Sheng Jiong wrote:
And lastly I just want to clarity Wikipedia's policy on setting up a new Wikipedia: if a group of native speakers want to set up a Wikipedia despite the fact that majority of the speakers of that language do not wish to do so, should we allow them to have a new Wikipedia? As in the case of Cantonese, even Hong Kongers are generally opposed to the idea, and should we still allow few advocates to have it?
I think the problem is that we need to define what the language is before we can determine whether the majority of the language's writers are in favor of it. For Wikipedia's purposes, only written languages are relevant, and it would seem that a majority of people who write in what they call "written Cantonese" are in favor of the encyclopedia. What people who *speak* Cantonese but write "standard Chinese" think isn't the issue, since Wikipedia is a written encyclopedia. Of course, the entire debate is over whether "written Cantonese" exists as a real language in the first place. That I don't know enough about to comment on, but it would help if anybody had any information on just how common this writing system is in Hong Kong, and how many people would be interested in writing on such a Wikipedia.
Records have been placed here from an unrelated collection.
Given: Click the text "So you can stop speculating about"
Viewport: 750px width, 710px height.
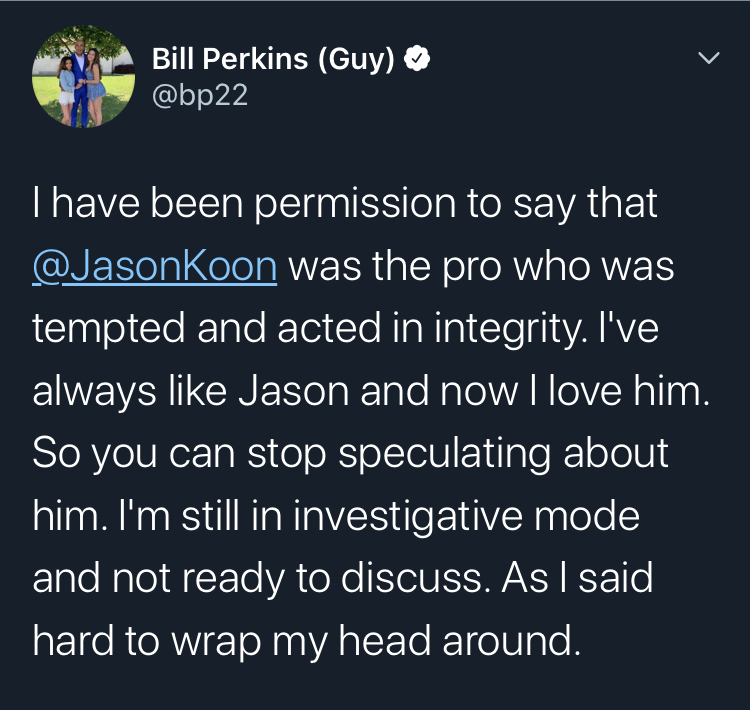Looking at the screenshot, I should tap(350, 453).
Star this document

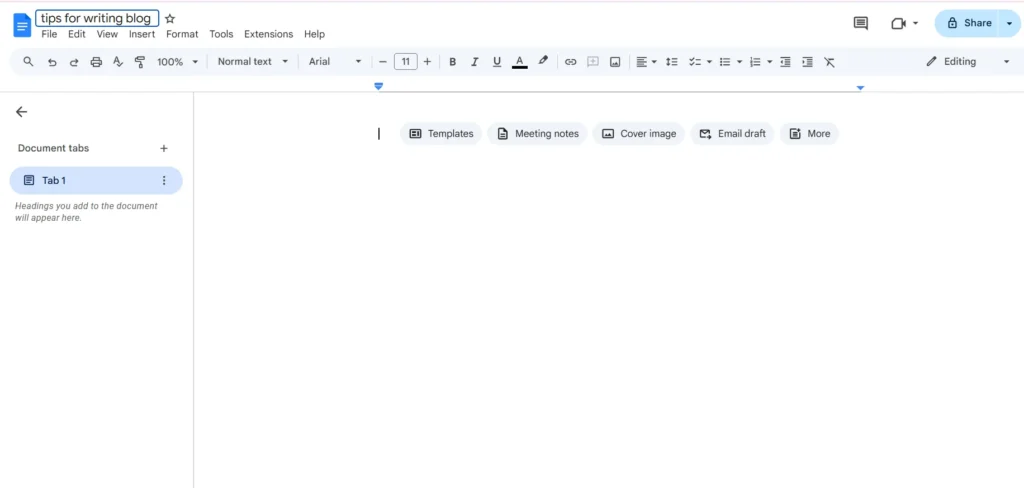(x=170, y=19)

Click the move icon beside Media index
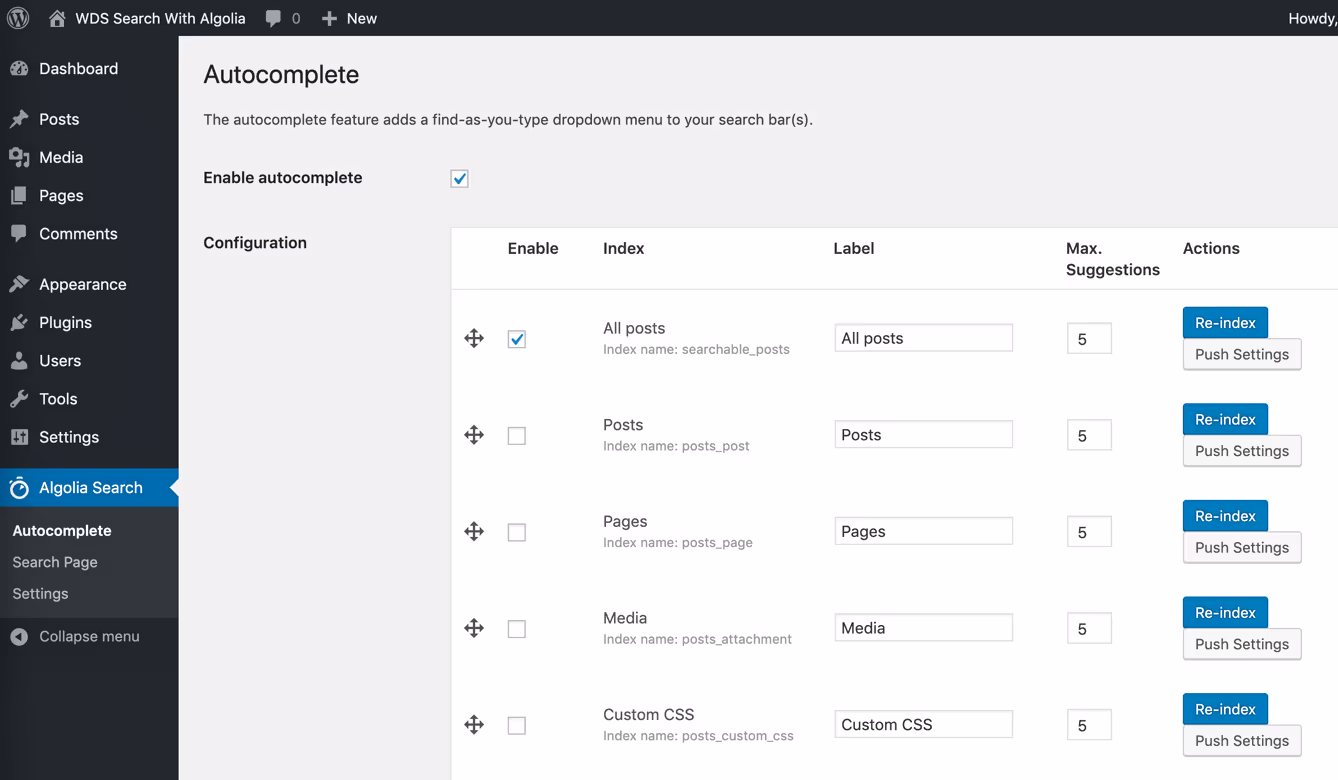pos(474,628)
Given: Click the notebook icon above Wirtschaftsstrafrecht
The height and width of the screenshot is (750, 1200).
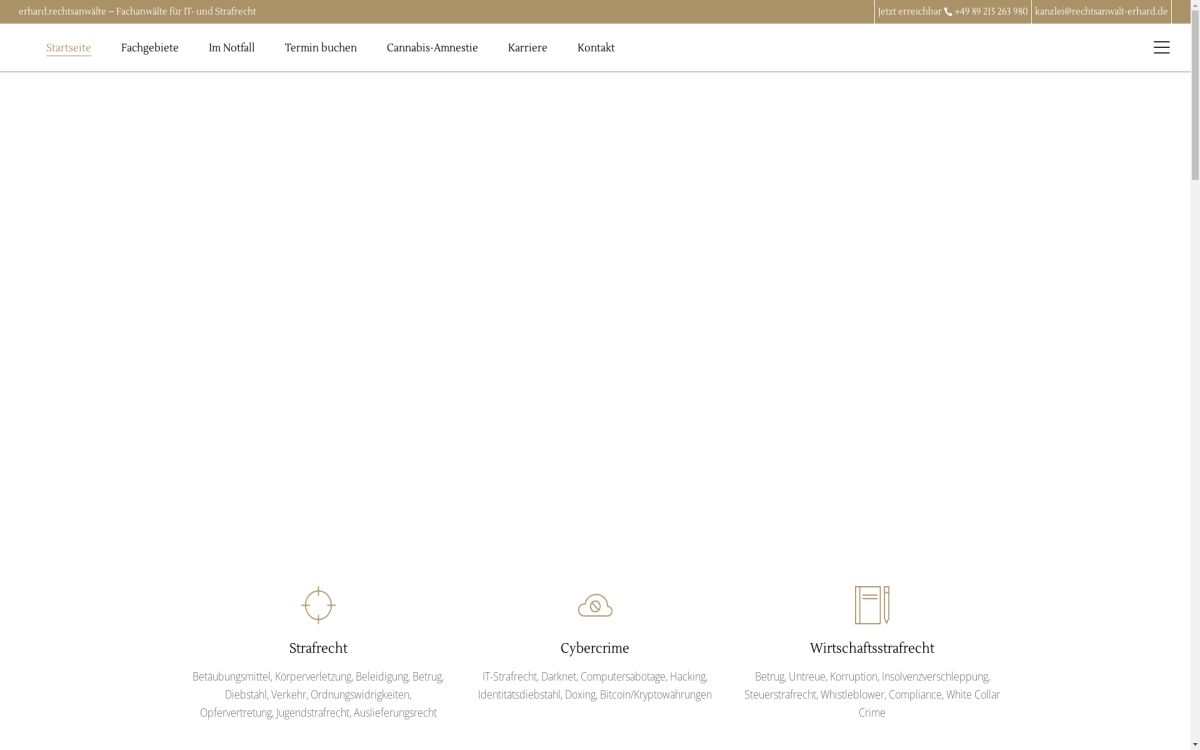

It might be worth noting that we had a similar argument over German earlier. There are many spoken German dialects, but most people who speak any of the dialects read and write in "standard German". However, recently some people have started writing in written forms of some of the dialects, and some wanted to create a Wikipedia for those dialects separate from the main German Wikipedia.
(The longstanding linguistic flamewar over "dialect" versus "language" looks to be a regular spillover into Wikipedia-l.)